### Action item
Count the lines of the records below that hold the word "agent", and give only the number.

### Dataset excerpts
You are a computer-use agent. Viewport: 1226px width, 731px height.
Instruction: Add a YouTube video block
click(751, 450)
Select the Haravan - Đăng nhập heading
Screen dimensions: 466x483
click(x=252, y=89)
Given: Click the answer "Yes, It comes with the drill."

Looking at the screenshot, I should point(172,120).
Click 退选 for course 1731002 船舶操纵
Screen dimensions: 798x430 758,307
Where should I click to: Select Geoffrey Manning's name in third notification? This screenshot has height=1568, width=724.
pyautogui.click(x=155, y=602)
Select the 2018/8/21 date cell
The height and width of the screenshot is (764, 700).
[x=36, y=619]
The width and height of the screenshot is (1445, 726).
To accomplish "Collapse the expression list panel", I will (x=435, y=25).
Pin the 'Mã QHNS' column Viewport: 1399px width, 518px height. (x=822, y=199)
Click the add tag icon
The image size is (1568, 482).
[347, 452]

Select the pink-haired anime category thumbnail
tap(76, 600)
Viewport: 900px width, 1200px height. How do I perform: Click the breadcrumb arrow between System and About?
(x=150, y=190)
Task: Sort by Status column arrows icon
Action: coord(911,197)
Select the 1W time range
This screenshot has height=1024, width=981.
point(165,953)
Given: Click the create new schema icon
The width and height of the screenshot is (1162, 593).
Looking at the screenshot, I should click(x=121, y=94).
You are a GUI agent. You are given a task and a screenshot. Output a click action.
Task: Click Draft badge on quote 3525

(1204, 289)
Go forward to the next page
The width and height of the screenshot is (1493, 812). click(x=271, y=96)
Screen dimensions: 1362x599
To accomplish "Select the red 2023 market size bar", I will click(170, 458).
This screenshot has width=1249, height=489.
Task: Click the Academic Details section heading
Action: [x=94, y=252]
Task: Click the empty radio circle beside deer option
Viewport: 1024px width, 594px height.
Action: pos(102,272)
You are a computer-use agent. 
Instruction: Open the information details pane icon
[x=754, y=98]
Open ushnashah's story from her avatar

### Result for this task
3